(Data entries)

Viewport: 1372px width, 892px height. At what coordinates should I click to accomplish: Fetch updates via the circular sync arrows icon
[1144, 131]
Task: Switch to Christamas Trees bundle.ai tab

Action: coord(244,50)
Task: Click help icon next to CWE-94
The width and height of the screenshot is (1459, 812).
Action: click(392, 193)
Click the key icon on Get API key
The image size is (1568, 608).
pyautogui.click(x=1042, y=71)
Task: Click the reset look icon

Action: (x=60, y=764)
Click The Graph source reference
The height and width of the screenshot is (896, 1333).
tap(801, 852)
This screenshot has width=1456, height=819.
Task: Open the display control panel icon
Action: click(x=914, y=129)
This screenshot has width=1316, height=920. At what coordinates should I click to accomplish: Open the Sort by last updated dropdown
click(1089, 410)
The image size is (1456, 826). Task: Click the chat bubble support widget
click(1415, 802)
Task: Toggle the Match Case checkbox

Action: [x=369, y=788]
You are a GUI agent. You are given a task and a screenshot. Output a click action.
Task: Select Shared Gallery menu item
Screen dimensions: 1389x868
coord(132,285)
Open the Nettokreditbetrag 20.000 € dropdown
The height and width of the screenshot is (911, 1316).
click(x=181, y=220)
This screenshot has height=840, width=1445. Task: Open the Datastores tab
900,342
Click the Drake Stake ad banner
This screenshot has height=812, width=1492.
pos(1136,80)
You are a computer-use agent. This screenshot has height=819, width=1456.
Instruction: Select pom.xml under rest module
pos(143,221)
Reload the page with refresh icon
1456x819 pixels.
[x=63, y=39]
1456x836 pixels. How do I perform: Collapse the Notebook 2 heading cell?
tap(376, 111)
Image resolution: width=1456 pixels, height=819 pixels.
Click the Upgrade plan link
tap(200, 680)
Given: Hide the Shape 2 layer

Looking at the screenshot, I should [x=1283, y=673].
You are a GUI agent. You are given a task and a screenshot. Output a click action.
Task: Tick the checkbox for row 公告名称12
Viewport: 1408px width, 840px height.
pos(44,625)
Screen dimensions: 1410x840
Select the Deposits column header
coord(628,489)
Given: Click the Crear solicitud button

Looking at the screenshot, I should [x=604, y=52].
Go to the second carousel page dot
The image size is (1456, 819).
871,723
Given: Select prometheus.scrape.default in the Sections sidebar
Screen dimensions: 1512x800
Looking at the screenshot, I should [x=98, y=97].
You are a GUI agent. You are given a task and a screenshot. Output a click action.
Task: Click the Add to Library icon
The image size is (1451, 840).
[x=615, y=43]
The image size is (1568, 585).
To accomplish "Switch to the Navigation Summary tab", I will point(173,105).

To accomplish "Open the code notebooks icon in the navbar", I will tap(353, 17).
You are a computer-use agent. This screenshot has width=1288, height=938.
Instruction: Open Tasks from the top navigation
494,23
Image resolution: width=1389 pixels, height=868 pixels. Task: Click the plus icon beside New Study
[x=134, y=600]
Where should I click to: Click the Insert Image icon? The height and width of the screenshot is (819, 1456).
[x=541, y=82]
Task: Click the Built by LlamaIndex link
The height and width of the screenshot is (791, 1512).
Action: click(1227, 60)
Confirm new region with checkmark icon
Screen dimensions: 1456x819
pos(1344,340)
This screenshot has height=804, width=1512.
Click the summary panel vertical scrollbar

_TO DO_
Filter on the word "will": copy each matching line from the entries above.

_RESULT FOR THIS EXERCISE_
To accomplish "Switch to the Navigation Summary tab", I will point(173,105).
To accomplish "Open the code notebooks icon in the navbar", I will tap(353, 17).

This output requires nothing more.